Ей прежде всего бросилось в глаза его лицо... такое, с впалыми висками, а выражение — смесь печали и жёсткости... Он оказался высокого роста и пропорционального сложения, с лёгкими чертами похудания, уже старческого. Глаза у него были очень тёмные. Седоватые волосы зачёсаны тщательно с темени на лоб — неровной чёлкой, но лысина всё равно была очевидна... Он вошёл в тунике, закрывавшей ноги ниже колен, рукава украшались бахромой, туника была подпоясана небрежно, как бы слегка. Простые сандалии имели шнуровку до колен, составленную из перекрещения двух мягких ремешков...
Она невольно встала. Не от почтения, а от волнения. Всё равно вставать перед ним не следовало! Но он не воспользовался её оплошностью для того, чтобы показать свою над ней власть. Он быстро ей поклонился, как может поклониться правительнице полководец, от которого она зависит, но всё равно он ей не равен! И на самом деле, конечно, всё было не так! Он был равен ей, он даже был гораздо значительнее её, потому что она была всего лишь царицей без трона и без армии...
Она, взволнованная, смотрела на него растерянно, прозрачными зелёными глазами с изумрудным этим сиянием. Лицо её, чуть оживлённое искусственными красками, было таким свежим, таким нарядным и каким-то детским... Они стояли друг против друга... Он протянул к ней руки и взял её изящные руки в свои жестом почти отеческим, жестом опеки мягкой... Его жестковатые пальцы слегка сжали её запястья, слегка надавили... Она снова села на подушку.

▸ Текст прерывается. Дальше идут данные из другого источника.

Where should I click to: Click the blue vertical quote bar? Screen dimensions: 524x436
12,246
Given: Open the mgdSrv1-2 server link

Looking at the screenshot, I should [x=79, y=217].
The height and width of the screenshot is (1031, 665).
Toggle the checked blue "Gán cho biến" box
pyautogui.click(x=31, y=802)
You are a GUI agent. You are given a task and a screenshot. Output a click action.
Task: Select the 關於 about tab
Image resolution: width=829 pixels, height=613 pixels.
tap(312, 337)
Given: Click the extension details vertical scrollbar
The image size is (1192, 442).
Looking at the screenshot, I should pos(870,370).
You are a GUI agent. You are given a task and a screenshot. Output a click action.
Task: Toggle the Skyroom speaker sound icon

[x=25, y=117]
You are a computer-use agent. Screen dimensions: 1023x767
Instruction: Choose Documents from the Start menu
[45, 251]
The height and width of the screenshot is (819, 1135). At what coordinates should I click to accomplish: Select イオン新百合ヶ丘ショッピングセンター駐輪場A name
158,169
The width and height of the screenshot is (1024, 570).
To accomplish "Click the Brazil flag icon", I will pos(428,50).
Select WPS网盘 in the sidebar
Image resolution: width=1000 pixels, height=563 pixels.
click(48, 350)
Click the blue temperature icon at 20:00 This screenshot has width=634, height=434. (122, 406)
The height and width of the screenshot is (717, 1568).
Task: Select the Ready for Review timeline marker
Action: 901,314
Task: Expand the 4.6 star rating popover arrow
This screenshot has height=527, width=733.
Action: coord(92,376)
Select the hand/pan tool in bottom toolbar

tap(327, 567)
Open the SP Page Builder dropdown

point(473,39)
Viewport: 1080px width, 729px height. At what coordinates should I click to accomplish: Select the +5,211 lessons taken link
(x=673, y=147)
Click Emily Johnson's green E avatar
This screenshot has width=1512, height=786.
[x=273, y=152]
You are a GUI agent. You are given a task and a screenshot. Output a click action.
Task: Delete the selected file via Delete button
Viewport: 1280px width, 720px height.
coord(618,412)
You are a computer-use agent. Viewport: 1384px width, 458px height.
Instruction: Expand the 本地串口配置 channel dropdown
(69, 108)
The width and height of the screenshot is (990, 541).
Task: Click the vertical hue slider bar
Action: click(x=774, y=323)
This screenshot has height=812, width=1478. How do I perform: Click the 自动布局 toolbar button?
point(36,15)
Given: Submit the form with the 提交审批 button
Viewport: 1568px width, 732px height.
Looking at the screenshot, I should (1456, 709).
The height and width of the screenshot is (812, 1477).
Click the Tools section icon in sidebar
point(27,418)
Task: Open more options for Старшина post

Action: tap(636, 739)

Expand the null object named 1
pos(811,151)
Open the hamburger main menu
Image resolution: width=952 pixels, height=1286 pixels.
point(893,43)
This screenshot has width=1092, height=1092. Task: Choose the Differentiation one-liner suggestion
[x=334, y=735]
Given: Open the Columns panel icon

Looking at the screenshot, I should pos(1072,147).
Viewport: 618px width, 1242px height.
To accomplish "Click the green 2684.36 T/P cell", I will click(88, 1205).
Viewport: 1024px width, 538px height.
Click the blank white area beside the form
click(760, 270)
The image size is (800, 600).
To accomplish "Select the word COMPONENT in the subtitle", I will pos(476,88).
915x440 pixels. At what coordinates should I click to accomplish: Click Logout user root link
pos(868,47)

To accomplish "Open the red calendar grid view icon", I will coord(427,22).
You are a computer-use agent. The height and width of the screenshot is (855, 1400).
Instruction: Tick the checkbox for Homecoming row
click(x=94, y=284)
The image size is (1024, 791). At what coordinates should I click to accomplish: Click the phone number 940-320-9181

Отпуская её руки, он посмотрел отечески внимательно... Но эта жёсткость всегда оставалась в его лице, в его глазах тёмных... Он оглянулся и сел на подушку против неё. Она будто боялась его первых слов, боялась начала разговора. Она поспешно схватила блестевший рядом с лампой колокольчик и замахала им, приподняв детски руку... Он устраивался поудобнее, скрещивал ноги, не смотрел на неё... Рабыня тотчас внесла на подносе обычное угощение — вино, орехи, фиги, медовое печенье... Когда они остались вновь друг против друга, одни, он посмотрел на неё. Её лицо не имело сейчас определённого выражения, взгляд показывал то дерзость, то странную мечтательность... Он сказал ей с такою тщательностью в голосе, как будто боялся обидеть её, что она очень красива. Затем спросил с некоторой шутливостью, позволит ли царица ему съесть печенье и выпить вина, потому что он проголодался... Она заулыбалась энергически, засмеялась быстро и сама взяла спелую фигу...
Они ели, улыбались. Он говорил о том, что у него замечательная лошадь, которую он сам выходил и объездил. Разговор был такой лёгкий, небрежный. Он почему-то спросил её, что она думает о бессмертии души...
— А вы, должно быть, эпикуреец? — спросила она.